If you have always assumed that marijuana and hemp growers target different markets, you would be correct. But only to a certain degree. Lately, they find themselves targeting the same market. This has caused quite a bit of contention that now has many marijuana and hemp growers at odds with one another.

The market in question is the extract market. Growers who produce marijuana for people choosing to smoke it are doing just fine. The same goes for hemp growers whose plants are utilized for making rope, producing textiles, and the like. But growers of both types of plants face heavy competition for a limited number of processors who buy their crops in order to extract CBD, THC, and other active compounds.

Things are getting so competitive that a recent post appearing on the Central website suggests hemp growers may be undermining the marijuana market enough to actually threaten it. Growers interviewed for the article are generally concerned about losing the millions they have poured into their legal marijuana operations.

It Starts with Extraction

Cannabis plant material not destined to be smoked or turned into industrial products must be processed to be usable. Processing starts with extraction. A processor invests in extraction equipment manufactured by a company like Houston-based Cedar Stone Industry. That company also purchases tons of cannabis biomass – be it marijuana or hemp.

So far, so good. The trouble doesn’t start until after extraction. That is when processors can take non-intoxicating CBD and transform it into a THC isomer. What is an isomer? It is a chemical compound that has the same molecular structure as a similar compound but differs in terms of how its molecules are arranged.

Creating Cheap THC

Processors can take CBD and turn it into Delta-8 THC by applying heat and a solvent. Delta-8 THC is an isomer of Delta-9 THC, the can nabinoid that makes marijuana users high. Here’s the problem marijuana growers are facing – it is cheaper to synthesize THC from CBD than extracting it from marijuana plants.

It is also cheaper to grow hemp because it doesn’t require any special growing conditions. You can plant it outside and pretty much let it go. Cultivating marijuana requires more effort and more money. To do it effectively, you have to grow it indoors under tightly controlled conditions. Overall, this makes processing marijuana to create extracts rather expensive.

Growers Asking for Help

As you might expect, the Central piece says that growers in many states are now turning to their legislators for help. They want Delta-8 THC and similar isomers either heavily regulated or banned entirely. They say legislation is needed to level the playing field. But is it?

Rather than burdening the hemp industry with the same regulations marijuana grower’s face, wouldn’t it be better just to pull back on marijuana restrictions? It seems better to level the playing field by reducing regulation instead of piling on more.
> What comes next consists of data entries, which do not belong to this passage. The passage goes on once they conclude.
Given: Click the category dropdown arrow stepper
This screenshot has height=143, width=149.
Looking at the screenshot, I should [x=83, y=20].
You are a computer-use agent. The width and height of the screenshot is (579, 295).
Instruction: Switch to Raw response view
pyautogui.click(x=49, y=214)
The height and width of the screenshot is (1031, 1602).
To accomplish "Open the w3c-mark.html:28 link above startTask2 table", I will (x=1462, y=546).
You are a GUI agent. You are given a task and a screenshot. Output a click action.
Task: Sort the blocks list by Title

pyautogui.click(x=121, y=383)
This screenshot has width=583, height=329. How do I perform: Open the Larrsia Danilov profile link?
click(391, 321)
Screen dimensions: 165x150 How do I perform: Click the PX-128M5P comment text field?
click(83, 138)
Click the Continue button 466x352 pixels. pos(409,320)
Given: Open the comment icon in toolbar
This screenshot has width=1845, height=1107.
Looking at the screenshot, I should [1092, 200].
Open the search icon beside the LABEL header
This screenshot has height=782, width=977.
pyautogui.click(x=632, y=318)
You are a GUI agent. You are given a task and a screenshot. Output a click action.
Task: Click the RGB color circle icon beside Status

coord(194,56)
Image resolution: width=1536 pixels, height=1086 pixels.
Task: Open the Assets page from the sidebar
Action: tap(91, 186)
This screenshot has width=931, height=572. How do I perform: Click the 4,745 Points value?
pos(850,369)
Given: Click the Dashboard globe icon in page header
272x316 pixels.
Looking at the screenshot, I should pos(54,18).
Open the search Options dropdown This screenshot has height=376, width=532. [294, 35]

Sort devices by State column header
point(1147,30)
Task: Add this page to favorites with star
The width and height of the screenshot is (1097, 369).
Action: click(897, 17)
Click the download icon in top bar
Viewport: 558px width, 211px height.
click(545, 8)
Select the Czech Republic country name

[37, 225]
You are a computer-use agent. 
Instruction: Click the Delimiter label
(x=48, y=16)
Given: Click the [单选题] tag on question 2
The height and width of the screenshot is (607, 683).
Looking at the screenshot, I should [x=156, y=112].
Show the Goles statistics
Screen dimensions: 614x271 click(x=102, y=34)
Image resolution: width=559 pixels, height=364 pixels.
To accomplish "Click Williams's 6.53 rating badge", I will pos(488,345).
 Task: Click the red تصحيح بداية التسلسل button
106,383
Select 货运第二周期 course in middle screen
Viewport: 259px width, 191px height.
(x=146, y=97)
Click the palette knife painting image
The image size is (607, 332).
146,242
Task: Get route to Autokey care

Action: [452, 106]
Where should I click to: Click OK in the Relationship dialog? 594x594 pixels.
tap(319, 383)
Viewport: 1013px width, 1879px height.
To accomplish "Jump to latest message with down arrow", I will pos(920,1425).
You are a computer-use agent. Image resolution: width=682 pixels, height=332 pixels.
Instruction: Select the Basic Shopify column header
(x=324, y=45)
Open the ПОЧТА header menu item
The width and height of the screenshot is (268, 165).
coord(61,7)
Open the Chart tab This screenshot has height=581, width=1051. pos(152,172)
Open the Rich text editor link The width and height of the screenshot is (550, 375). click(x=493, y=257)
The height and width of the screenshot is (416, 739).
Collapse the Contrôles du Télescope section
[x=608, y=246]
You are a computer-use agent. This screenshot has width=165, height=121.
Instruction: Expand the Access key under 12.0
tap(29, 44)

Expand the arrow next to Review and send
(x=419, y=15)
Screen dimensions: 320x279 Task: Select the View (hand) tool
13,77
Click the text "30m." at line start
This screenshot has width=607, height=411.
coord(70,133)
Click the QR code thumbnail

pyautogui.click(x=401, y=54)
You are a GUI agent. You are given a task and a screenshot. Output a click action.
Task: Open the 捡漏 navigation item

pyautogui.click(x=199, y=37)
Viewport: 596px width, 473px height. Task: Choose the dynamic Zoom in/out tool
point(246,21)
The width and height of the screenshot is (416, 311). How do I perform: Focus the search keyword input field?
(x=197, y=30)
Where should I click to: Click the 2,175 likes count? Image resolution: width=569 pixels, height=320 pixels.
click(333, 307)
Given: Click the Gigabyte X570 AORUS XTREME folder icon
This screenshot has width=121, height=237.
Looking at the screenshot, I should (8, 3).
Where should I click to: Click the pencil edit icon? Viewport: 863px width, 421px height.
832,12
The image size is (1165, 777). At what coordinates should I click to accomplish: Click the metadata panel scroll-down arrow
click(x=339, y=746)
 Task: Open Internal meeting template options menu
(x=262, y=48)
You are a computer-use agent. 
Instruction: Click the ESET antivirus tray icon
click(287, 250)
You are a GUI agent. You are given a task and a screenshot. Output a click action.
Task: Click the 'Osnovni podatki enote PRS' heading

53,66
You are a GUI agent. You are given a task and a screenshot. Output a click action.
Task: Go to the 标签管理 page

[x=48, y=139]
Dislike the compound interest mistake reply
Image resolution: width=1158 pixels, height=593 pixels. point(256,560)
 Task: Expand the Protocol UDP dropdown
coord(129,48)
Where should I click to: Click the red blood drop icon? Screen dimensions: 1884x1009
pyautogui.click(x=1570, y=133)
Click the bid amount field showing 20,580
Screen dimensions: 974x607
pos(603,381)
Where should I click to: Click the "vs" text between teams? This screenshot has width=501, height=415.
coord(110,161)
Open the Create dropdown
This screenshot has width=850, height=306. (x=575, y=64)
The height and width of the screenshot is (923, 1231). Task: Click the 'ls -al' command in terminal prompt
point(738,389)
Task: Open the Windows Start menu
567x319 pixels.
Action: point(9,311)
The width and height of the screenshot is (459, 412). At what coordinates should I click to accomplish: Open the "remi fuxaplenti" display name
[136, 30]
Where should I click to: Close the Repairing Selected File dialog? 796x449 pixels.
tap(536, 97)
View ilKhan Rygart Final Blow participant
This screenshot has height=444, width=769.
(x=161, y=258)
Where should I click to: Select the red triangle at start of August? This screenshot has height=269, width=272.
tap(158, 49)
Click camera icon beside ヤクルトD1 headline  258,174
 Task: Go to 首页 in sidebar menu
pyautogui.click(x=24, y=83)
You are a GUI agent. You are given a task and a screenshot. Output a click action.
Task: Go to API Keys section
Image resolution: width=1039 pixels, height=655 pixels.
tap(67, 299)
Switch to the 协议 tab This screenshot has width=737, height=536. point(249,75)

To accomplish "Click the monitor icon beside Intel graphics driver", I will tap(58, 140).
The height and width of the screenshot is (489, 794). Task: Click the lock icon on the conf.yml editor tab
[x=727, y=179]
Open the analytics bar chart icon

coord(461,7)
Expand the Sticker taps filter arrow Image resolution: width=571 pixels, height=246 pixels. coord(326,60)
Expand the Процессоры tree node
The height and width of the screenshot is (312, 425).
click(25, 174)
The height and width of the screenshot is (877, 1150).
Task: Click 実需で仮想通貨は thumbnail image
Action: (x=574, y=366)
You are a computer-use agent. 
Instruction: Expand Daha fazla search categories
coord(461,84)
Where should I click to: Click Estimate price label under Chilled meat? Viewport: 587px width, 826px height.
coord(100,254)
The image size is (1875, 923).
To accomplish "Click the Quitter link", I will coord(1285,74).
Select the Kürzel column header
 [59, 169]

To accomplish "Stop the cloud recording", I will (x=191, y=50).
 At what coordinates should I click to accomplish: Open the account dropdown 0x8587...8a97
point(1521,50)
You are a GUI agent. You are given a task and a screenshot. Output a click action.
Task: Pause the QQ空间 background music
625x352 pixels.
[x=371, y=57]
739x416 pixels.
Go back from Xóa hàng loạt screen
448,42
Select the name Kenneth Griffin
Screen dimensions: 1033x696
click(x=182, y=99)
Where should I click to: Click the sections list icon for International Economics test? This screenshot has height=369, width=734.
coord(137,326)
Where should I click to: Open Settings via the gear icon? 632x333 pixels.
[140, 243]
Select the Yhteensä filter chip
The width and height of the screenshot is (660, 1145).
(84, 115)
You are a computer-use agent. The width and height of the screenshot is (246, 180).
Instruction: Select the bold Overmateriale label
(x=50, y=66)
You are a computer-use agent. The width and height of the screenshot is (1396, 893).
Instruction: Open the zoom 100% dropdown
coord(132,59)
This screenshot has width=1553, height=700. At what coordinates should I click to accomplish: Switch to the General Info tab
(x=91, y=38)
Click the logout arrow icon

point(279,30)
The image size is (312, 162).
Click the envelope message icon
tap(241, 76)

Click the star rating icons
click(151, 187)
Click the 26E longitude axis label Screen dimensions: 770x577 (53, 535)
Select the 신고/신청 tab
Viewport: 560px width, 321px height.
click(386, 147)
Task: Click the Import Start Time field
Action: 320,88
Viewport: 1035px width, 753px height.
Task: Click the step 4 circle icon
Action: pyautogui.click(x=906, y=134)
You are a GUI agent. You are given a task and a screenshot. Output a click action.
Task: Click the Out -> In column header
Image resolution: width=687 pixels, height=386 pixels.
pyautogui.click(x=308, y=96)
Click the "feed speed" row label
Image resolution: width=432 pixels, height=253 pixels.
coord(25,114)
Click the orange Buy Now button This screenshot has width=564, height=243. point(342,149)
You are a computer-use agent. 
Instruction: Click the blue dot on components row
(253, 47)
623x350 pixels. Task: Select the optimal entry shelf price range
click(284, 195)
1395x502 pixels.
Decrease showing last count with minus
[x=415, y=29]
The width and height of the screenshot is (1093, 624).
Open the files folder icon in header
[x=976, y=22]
One way or the other, the legal marijuana industry says something has to be done. Delta-8 THC has proved so profitable that it is difficult to imagine it going away any time soon – even in the small number of states that have already moved to make it illegal.

As for consumers, Delta-8 products offer a way to get around THC restrictions. CBD products infused with Delta-8 are virtually everywhere. That will continue as long as CBD can be extracted and synthesized into Delta-8 more cheaply than extracting Delta-9 THC from marijuana. It is an unfortunate truth the legal marijuana industry has to deal with. And now you know why marijuana growers are at odds with their hemp counterparts.